O nome afortunado, de veículo de imprensa que almejasse representar um povo inteiro, não explica a aura que singularizou o Jornal do Brasil durante breve porém densa fatia de seus 119 anos de existência. Aquela década e meia, grosso modo, da metade dos 50 ao final dos 60, durante a qual o Rio de Janeiro, ainda capital da República, depois Estado da Guanabara, viveu uma quadra de esplendor nas artes, na cultura e nuns tantos vanguardismos comportamentais. Cinema Novo, Bossa Nova, tudo novo, e a cintilação dos Anos JK autorizando a ilusão de que Brasil finalmente ia dar certo. Como nenhum outro, o JB tinha a cara daquele Rio de Janeiro.

Foi ali, naquela cidade e naquele jornal, que ecoou mais amplamente o movimento da poesia concreta criado em São Paulo pelos irmãos Augusto e Haroldo de Campos e por Décio Pignatari. Mais exatamente, nas páginas de um caderno que deixaria marcas muito além do tempo em que circulou, de 1956 a 1961, o Suplemento Dominical do Jornal do Brasil – do qual, coincidentemente, se volta a falar nestes dias em que se anuncia a ressurreição do JB. 

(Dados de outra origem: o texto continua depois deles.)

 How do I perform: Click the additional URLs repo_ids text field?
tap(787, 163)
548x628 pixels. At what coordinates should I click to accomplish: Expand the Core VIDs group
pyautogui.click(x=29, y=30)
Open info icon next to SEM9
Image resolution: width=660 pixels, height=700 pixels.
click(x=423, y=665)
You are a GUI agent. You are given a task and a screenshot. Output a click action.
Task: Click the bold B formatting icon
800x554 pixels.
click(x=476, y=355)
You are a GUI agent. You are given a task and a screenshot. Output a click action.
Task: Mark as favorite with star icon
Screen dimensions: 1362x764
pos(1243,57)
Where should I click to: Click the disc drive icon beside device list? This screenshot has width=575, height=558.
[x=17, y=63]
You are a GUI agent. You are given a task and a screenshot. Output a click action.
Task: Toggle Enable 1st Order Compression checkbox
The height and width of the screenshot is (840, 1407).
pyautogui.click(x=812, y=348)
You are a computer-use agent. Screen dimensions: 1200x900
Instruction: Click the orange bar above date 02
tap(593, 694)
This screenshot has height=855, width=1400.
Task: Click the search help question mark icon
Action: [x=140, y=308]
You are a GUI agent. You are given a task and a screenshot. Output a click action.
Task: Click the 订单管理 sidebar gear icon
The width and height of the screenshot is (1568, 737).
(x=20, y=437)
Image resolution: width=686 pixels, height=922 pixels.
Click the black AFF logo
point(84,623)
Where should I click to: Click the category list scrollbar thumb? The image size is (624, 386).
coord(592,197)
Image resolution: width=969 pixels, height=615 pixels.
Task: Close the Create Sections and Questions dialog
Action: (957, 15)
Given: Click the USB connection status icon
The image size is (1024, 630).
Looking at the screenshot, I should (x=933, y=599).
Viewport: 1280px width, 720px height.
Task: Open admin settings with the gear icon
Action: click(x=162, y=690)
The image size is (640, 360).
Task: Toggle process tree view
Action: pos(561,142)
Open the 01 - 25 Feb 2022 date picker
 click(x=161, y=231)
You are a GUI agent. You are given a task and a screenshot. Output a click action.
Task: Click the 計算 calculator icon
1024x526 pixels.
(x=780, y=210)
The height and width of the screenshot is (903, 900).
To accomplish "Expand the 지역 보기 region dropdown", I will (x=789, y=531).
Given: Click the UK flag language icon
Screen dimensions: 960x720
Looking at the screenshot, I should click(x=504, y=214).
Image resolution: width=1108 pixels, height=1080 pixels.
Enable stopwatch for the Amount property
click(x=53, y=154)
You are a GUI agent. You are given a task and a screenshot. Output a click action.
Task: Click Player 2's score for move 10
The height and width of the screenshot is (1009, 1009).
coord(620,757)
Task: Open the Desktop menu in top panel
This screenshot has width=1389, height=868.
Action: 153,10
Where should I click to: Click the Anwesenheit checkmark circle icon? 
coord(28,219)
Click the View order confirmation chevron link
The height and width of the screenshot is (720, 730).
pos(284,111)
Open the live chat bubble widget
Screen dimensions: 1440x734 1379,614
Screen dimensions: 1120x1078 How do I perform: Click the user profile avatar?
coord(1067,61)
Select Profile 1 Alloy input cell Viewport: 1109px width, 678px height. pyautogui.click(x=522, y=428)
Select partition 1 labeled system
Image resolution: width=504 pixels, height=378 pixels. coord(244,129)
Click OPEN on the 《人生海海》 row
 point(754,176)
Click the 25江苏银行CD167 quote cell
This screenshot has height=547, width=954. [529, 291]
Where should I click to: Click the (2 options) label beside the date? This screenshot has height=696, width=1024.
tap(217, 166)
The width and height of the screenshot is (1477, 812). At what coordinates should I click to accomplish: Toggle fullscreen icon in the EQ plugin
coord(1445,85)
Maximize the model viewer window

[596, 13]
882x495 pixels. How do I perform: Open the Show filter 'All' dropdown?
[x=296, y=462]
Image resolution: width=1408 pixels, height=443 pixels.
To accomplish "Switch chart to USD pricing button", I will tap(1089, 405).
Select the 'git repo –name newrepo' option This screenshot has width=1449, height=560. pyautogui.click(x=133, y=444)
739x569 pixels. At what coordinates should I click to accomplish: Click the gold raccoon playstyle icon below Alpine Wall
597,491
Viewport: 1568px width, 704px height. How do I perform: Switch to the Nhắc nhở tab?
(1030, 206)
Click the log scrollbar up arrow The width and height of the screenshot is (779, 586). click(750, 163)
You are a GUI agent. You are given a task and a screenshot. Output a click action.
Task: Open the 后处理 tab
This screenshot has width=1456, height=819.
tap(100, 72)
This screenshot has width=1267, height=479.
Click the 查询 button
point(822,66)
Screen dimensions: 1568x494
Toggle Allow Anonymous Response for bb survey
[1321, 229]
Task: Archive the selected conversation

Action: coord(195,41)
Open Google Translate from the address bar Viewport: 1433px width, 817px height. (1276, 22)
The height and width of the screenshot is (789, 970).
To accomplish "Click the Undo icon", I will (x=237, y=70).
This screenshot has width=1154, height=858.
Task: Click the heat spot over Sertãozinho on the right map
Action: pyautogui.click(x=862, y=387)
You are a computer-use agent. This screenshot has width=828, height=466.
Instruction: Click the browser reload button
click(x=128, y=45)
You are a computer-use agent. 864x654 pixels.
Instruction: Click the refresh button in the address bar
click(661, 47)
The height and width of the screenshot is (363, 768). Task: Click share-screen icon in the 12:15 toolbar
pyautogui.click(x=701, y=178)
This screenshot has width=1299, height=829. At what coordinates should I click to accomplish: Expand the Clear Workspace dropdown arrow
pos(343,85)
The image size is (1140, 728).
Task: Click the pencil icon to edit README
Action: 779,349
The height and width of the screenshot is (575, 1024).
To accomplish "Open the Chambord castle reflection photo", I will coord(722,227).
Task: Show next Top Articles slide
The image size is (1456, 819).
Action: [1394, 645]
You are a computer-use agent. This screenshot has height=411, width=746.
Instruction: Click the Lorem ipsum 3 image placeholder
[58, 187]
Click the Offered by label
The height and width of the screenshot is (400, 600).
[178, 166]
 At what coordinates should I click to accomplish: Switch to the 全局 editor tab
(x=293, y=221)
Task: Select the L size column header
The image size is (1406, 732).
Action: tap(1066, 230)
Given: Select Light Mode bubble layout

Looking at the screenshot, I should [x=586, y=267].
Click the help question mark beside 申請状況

Uma notícia nada tem a ver com a outra – mas, para um redivivo Jornal do Brasil, dificilmente poderia haver melhor cartão de visitas do que esta caixa em que acabo de pôr as mãos. Recém-lançada pela editora carioca Beco do Azougue, ela traz uma antologia, em fac-símile, de edições do Suplemento Dominical, garimpadas por Renato Rezende, Roberto Corrêa dos Santos e Sergio Cohn. Em 28 cadernos, aqui está o registro de um dos momentos mais ricos e interessantes da cultura brasileira, nele incluídos o surgimento da poesia concreta e os seus desdobramentos.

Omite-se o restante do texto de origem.